Reputation: 17894
Here is the sample data file, and I performed the following operation in ipython notebook:
!curl -O http://pbpython.com/extras/sales-funnel.xlsx
df = pd.read_excel('./sales-funnel.xlsx')
df['Status'] = df['Status'].astype('category')
df["Status"].cat.set_categories(["won","pending","presented","declined"],inplace=True)
table = pd.pivot_table(df,
index=['Manager', 'Status'],
values=['Price', 'Quantity'],
columns=['Product'],
aggfunc={'Price':[np.sum, np.mean], 'Quantity':len},
fill_value=0
)
This is what the data looks like in table
:
I want to select (Manager=="Debra Henley") & (Status=="won")
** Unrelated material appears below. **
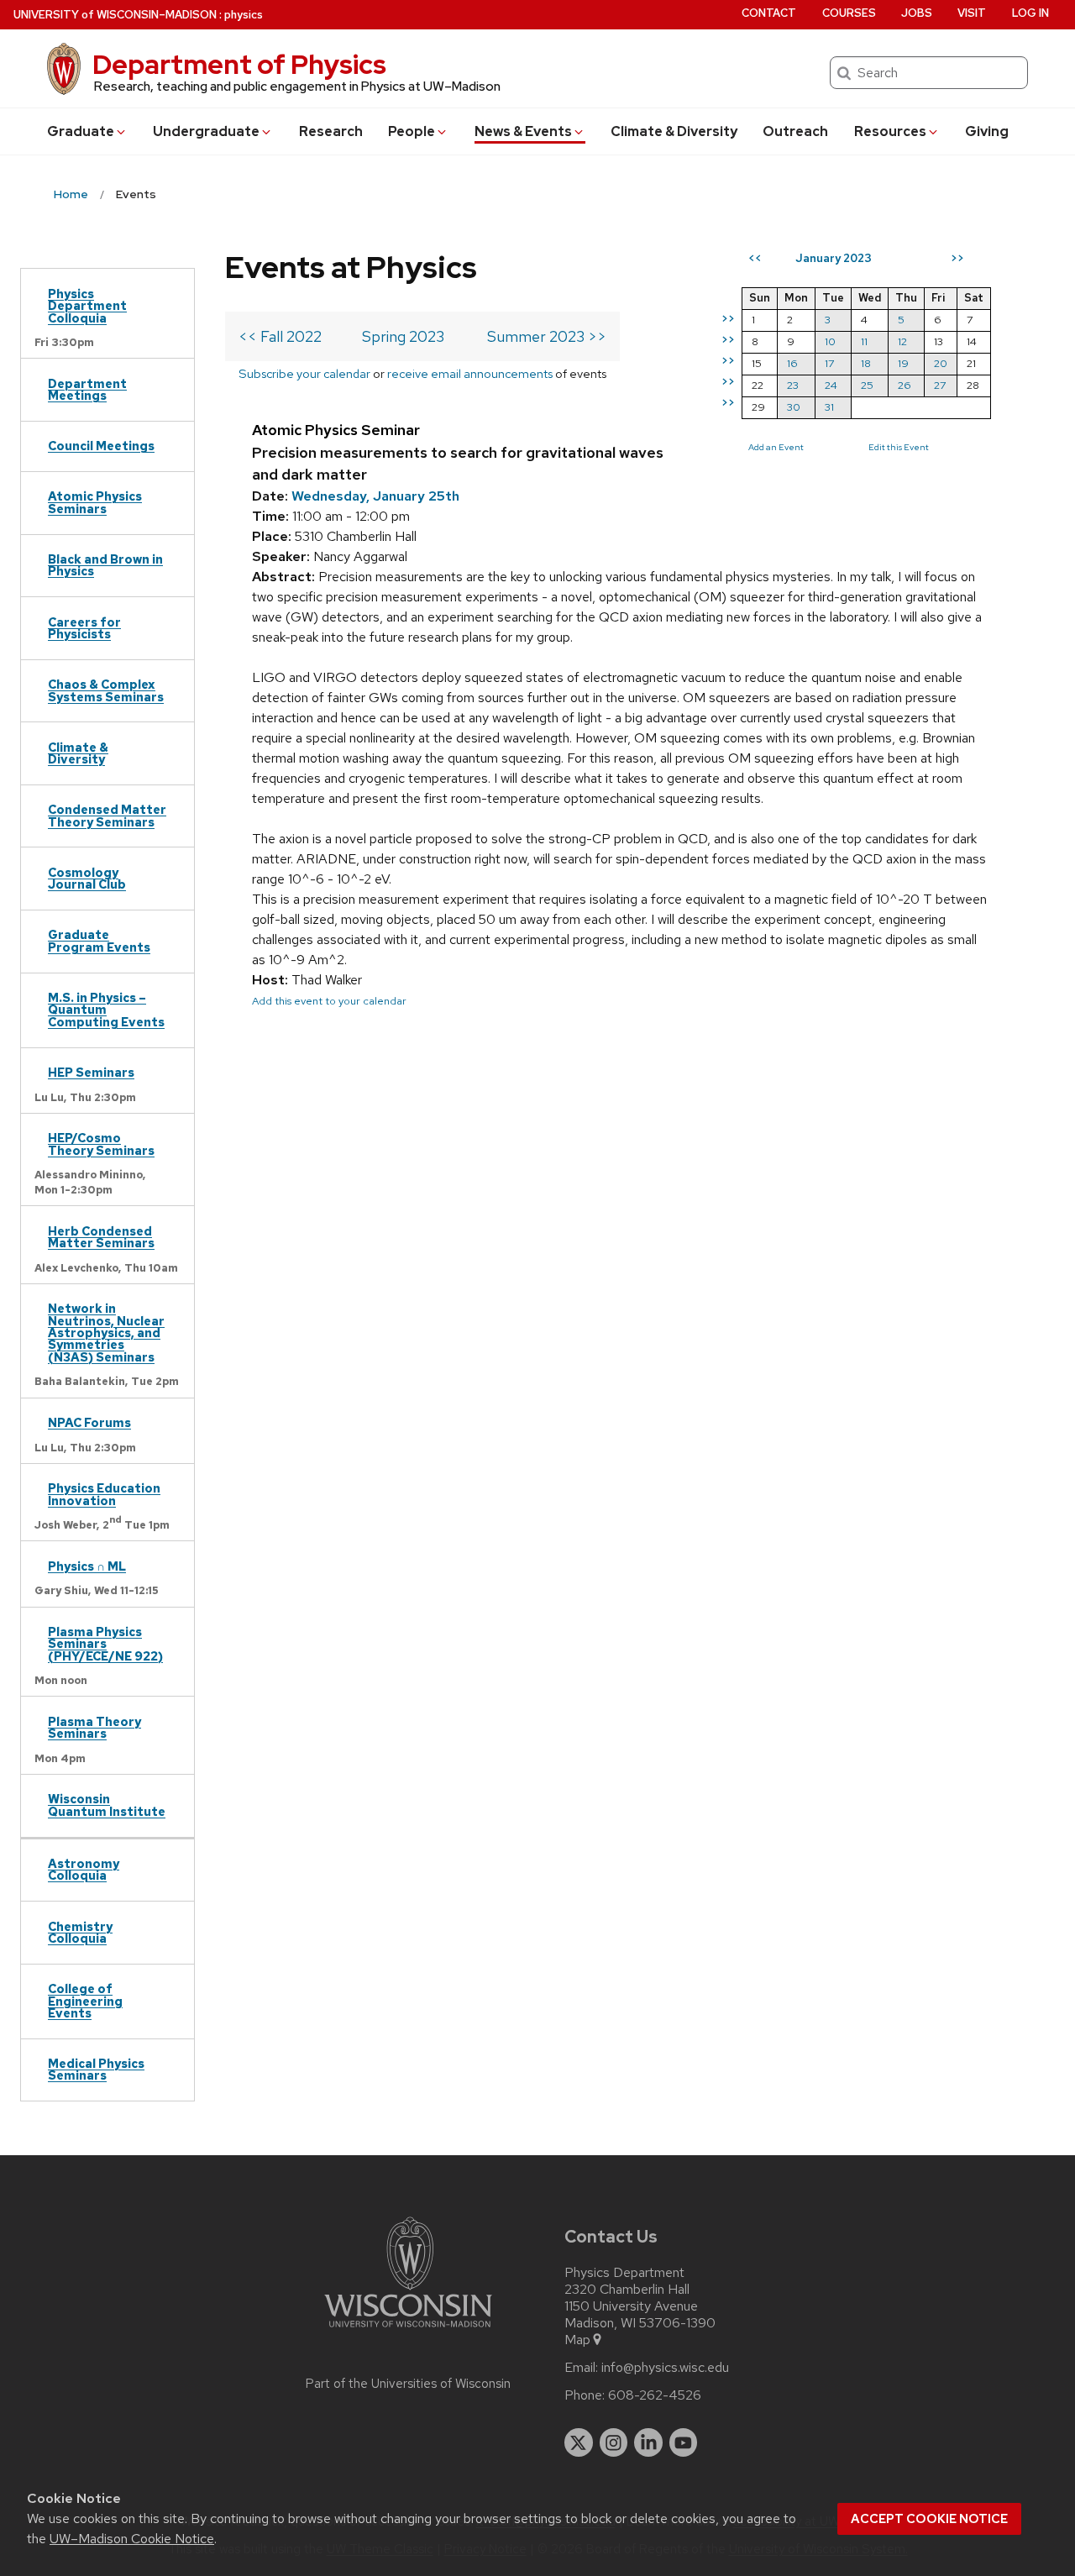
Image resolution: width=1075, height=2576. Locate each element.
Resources (890, 131)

and it works with the query
method:
table.query('(Manager=="Debra Henley") & (Status=="won")')
But how do you perform the same selection with loc
? I tried this but does not work:
table.loc[['Debra Henley', 'won']]
What do you guys usually use when dealing with MultiIndex? What's the best way to do it?
Update: found two solutions so far:
table.xs(('Debra Henley','won'), level=('Manager', 'Status'))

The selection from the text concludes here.